* _Exercise_
For the listing below, work out how many lines hold the word "computer" and give that number by itself.

[Provided records Boundary: Start]

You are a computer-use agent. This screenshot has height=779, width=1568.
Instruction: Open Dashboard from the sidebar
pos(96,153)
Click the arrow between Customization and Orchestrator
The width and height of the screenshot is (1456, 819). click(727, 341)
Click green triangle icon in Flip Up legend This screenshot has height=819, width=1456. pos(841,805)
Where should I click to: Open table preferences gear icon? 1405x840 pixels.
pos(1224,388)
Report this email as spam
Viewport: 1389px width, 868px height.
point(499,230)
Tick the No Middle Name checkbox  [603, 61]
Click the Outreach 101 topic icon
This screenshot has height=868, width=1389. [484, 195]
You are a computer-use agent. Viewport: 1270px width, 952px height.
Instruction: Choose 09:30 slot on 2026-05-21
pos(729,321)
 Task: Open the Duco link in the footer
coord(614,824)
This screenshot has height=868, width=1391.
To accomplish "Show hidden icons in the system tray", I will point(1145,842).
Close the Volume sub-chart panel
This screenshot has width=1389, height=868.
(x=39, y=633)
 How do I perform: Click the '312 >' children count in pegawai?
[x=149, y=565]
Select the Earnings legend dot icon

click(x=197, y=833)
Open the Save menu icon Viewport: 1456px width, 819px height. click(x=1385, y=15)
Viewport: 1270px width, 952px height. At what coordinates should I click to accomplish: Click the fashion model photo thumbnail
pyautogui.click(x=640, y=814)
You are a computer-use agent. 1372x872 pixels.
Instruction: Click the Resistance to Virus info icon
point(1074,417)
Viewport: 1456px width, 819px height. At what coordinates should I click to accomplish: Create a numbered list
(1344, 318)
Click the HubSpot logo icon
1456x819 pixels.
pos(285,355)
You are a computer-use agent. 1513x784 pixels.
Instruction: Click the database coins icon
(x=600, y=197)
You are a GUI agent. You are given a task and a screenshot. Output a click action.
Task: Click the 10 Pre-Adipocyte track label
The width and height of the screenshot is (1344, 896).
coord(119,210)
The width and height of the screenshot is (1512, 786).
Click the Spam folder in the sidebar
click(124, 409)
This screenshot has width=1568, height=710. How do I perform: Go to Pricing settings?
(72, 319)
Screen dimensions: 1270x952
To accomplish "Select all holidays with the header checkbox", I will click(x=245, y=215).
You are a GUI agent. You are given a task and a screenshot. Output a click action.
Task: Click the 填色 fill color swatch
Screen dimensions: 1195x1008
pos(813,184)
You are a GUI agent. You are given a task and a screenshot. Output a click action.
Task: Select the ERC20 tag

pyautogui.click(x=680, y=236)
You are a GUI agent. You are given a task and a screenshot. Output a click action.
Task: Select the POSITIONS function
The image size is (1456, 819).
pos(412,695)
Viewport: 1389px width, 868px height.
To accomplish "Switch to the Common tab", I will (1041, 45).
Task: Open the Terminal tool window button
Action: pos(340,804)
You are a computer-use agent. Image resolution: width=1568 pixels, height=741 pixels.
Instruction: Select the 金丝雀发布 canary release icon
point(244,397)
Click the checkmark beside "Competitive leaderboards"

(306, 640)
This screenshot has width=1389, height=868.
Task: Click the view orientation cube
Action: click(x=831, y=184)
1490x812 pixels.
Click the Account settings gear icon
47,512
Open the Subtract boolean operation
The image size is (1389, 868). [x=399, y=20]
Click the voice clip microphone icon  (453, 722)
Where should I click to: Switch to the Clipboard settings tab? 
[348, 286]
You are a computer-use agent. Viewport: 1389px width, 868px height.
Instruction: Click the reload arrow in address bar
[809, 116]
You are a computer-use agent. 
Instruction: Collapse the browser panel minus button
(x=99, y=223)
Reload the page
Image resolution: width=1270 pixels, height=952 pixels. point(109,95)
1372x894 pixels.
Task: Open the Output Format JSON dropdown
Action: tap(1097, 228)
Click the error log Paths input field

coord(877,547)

[Provided records Boundary: End]

* _Task result_
7